The shadow data advantage. Agentless platforms have a structural advantage for shadow data discovery: because they connect directly to cloud provider APIs, they can enumerate all storage resources in a cloud account, including ones not registered in any governance catalog. An agentless scan finds the forgotten S3 bucket that was created three years ago by a developer for a one-time migration and never cleaned up. An agent-based platform can only find that bucket if the agent happens to be pointed at it.

What agent-based and collector architectures mean in practice

Agent-based platforms deploy software, either lightweight agents on hosts or network-layer collectors, that sits closer to the data than an API connection can reach. The classic example is Varonis: the platform deploys collectors that sit on or near Windows file servers, NAS devices, and Active Directory, where they capture file system activity in real-time. That collector architecture is the only way to achieve the coverage Varonis is built around: real-time observation of every file access, rename, move, and delete across a Windows environment.

The operational implication: deployment is slower and more complex. Collectors need to be sized, installed, and maintained. Compatibility with host operating systems and file system versions must be validated. Agent deployments in complex on-premises environments typically require professional services involvement and take weeks to months to reach full coverage.

The coverage implication: agent and collector architectures reach data sources that APIs cannot. On-premises file servers, network-attached storage, legacy databases, and mainframe environments are all in scope for agent-based platforms. For organizations with significant on-premises data estates, that coverage is the entire reason to choose this architecture in the first place.

The behavioral implication: agent and collector architectures observe access in real-time.

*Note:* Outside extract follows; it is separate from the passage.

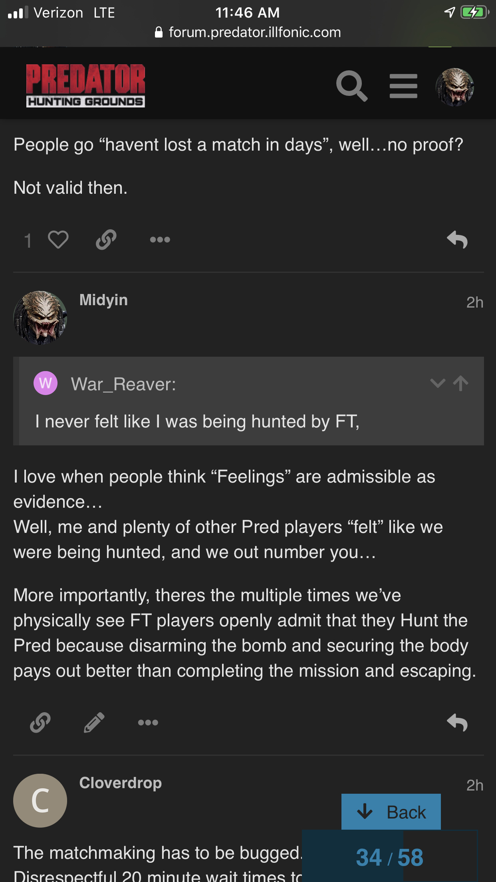Copy link to the "Not valid then" post
The height and width of the screenshot is (882, 496).
point(106,240)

This is the foundation for behavioral analytics, User and Entity Behavior Analytics (UEBA), Data Detection and Response (DDR), and automated threat detection. Detecting ransomware staging requires watching thousands of rapid sequential file reads and writes. That data does not exist in an API response. It only exists in a real-time file system event stream.

The three requirements that determine which architecture fits

On-premises and file server coverage

If a meaningful fraction of the sensitive data estate lives on Windows file servers, NAS, SharePoint on-premises, or legacy databases with no cloud API, an agentless platform cannot cover it. The question is not whether some data is on-premises; most enterprise environments have some. The question is whether the on-premises data is a significant part of the data risk requiring coverage. If yes, agent or collector architecture is required. If the on-premises data estate is residual and the primary risk is in cloud and SaaS, agentless is the faster and lower-overhead path.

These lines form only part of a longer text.